Task objective
Taking the records below, count the lines in which "click" appears and supply only the count.

Records to use
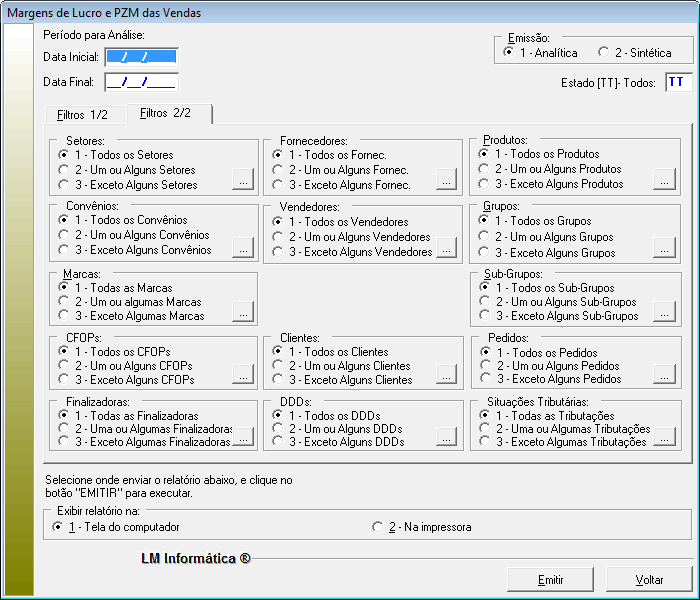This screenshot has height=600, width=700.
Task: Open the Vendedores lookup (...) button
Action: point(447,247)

---

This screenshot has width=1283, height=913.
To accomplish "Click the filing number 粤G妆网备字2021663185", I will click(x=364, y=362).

==

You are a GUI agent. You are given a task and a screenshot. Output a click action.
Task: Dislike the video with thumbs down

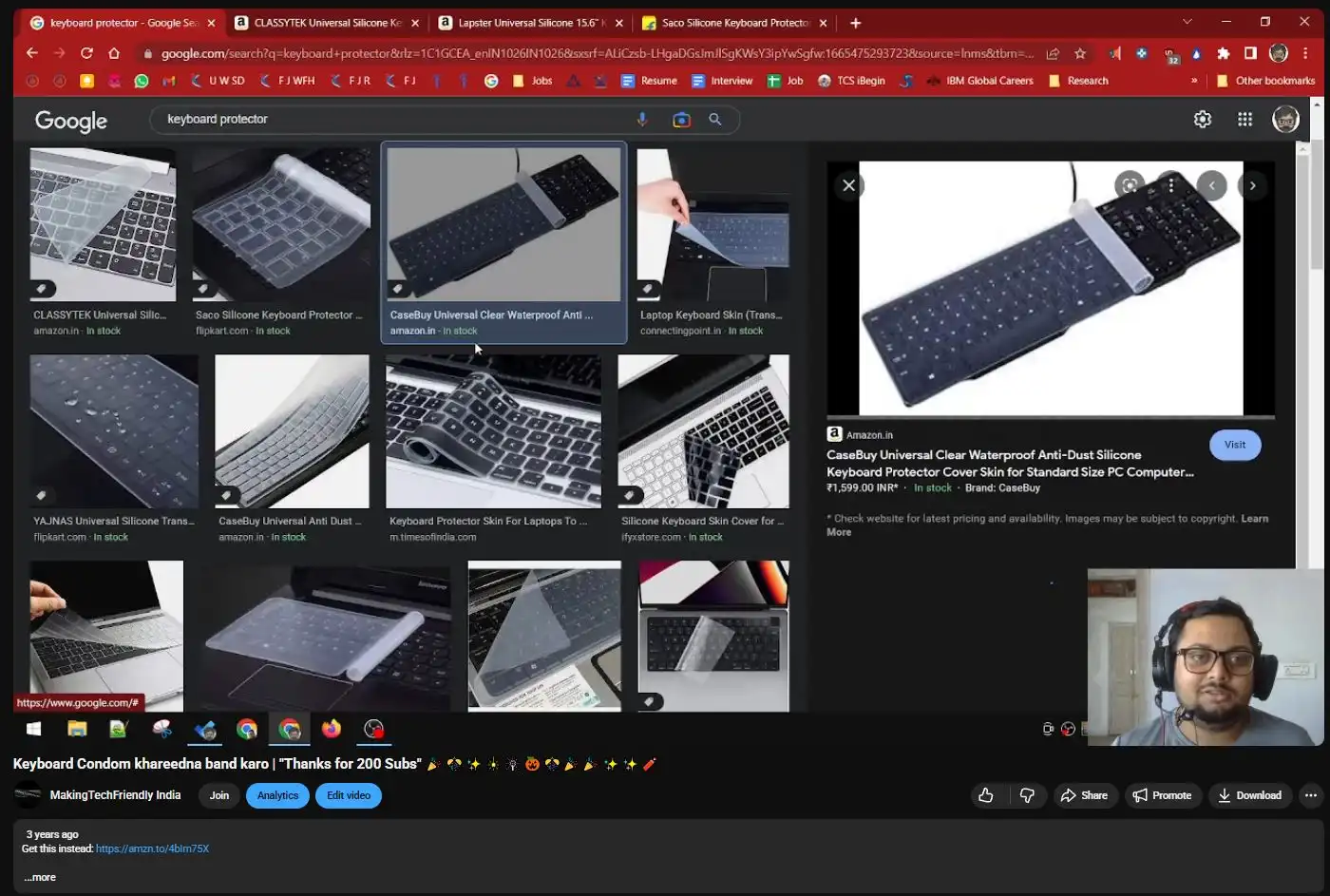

Exercise response
2